_PROBLEM_. Of all the lines below, return only those starting with the line holding "At what coordinates should I click to accomplish: Click the red" and going on through the line holding "The image size is (1907, 1038).", exactly as written.

Stored records

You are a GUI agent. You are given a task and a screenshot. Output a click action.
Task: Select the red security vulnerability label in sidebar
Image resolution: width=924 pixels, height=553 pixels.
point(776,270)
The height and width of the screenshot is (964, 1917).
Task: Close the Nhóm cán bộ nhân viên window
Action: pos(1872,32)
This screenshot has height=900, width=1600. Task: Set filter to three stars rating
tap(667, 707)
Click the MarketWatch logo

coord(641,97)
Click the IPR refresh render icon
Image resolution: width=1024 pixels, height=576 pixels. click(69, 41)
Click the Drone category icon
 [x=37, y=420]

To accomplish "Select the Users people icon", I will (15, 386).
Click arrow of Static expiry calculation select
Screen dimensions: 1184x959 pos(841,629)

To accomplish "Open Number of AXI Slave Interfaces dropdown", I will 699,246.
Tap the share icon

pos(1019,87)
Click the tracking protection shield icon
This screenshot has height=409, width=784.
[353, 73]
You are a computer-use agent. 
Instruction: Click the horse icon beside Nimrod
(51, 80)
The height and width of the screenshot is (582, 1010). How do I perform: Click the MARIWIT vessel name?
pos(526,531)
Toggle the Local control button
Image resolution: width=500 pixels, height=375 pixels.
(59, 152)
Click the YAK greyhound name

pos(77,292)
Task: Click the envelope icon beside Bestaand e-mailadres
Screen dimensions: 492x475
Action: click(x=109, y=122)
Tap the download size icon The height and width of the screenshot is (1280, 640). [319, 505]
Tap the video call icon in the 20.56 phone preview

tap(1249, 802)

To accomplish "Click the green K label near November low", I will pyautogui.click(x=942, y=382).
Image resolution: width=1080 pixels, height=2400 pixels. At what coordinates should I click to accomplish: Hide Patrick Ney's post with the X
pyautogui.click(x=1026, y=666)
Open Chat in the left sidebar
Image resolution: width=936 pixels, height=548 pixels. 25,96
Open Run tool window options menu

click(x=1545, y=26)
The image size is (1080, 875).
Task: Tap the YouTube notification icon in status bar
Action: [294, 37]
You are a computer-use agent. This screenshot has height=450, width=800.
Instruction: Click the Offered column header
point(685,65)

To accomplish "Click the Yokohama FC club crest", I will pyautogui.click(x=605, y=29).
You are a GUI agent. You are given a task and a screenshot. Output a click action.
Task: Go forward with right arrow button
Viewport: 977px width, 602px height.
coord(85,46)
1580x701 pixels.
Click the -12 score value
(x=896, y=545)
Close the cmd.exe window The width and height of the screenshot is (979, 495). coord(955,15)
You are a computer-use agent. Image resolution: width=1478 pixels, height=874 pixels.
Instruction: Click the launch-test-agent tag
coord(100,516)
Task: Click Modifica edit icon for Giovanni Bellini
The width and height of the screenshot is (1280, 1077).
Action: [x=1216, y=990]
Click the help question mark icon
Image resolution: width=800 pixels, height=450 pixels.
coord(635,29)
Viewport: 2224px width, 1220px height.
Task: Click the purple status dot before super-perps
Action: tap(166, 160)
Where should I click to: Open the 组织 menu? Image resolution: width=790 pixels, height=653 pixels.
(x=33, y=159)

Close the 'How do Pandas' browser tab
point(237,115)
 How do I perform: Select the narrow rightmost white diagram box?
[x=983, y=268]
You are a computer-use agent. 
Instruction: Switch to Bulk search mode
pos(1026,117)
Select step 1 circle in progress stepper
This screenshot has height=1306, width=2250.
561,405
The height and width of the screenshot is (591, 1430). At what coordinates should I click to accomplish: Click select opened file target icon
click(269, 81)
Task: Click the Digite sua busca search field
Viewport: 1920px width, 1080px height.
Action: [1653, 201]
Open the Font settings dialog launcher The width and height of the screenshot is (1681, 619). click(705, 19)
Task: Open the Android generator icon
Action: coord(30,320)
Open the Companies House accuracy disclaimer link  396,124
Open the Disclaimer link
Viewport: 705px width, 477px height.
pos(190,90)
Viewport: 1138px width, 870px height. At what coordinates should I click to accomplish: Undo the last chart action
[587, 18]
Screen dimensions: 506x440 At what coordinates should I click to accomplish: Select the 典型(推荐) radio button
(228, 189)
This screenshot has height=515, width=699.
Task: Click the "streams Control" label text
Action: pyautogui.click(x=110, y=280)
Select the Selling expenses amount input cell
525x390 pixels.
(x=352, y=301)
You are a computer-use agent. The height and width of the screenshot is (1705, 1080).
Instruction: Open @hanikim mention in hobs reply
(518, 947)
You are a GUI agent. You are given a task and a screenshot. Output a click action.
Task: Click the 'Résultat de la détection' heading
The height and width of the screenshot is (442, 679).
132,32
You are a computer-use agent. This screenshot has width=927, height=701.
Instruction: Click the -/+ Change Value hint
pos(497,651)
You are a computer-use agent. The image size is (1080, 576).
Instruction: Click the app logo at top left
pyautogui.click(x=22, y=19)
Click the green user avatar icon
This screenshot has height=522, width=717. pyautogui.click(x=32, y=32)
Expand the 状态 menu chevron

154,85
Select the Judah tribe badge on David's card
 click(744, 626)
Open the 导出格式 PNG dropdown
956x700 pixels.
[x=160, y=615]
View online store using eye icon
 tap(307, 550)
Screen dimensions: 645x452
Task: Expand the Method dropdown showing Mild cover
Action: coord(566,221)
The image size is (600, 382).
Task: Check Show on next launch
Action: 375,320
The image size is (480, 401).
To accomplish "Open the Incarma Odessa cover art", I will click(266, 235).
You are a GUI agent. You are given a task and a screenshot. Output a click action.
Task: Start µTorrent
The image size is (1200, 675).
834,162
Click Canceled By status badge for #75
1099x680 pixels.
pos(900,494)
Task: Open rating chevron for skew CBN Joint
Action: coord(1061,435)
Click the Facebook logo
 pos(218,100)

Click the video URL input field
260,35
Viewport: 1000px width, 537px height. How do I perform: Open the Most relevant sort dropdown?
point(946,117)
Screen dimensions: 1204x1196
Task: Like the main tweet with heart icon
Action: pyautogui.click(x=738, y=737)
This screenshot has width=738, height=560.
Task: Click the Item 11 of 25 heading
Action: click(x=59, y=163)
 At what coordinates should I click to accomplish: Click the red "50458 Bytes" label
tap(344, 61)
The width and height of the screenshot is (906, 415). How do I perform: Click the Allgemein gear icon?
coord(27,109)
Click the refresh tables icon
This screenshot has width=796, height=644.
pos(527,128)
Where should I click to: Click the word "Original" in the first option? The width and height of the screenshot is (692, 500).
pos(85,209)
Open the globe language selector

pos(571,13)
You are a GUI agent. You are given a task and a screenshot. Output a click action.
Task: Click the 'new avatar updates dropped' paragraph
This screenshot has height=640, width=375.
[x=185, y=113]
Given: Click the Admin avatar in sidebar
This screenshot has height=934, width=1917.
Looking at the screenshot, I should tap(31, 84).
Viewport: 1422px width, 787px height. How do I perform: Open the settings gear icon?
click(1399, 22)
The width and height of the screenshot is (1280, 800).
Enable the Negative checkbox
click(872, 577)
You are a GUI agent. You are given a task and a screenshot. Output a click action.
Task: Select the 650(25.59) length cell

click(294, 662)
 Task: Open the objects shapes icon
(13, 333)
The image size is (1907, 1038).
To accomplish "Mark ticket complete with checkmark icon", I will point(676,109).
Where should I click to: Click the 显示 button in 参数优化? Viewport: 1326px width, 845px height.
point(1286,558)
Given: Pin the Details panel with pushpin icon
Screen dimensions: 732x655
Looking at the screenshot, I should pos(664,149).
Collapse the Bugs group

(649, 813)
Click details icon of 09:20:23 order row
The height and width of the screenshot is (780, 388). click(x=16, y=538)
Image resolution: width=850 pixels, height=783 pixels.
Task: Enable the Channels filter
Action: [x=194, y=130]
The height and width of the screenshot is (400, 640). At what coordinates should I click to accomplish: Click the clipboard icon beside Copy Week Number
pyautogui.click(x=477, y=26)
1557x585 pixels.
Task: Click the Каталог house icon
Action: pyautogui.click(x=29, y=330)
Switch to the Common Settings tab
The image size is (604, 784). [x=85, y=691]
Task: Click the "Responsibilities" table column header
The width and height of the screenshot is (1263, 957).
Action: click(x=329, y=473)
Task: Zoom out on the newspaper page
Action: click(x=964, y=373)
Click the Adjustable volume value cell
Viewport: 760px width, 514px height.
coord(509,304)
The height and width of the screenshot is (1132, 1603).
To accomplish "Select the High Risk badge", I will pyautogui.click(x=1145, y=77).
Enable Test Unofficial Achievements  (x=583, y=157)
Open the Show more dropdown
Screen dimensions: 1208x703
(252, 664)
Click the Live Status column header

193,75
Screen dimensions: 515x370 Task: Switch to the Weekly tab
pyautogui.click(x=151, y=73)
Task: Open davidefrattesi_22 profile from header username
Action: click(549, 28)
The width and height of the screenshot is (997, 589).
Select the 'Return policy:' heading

_OUTPUT_.
 At what coordinates should I click to accomplish: Click the red "50458 Bytes" label
tap(344, 61)
The width and height of the screenshot is (906, 415). How do I perform: Click the Allgemein gear icon?
coord(27,109)
Click the refresh tables icon
This screenshot has width=796, height=644.
pos(527,128)
Where should I click to: Click the word "Original" in the first option? The width and height of the screenshot is (692, 500).
pos(85,209)
Open the globe language selector

pos(571,13)
You are a GUI agent. You are given a task and a screenshot. Output a click action.
Task: Click the 'new avatar updates dropped' paragraph
This screenshot has height=640, width=375.
[x=185, y=113]
Given: Click the Admin avatar in sidebar
This screenshot has height=934, width=1917.
Looking at the screenshot, I should tap(31, 84).
Viewport: 1422px width, 787px height. How do I perform: Open the settings gear icon?
click(1399, 22)
The width and height of the screenshot is (1280, 800).
Enable the Negative checkbox
click(872, 577)
You are a GUI agent. You are given a task and a screenshot. Output a click action.
Task: Select the 650(25.59) length cell

click(294, 662)
 Task: Open the objects shapes icon
(13, 333)
The image size is (1907, 1038).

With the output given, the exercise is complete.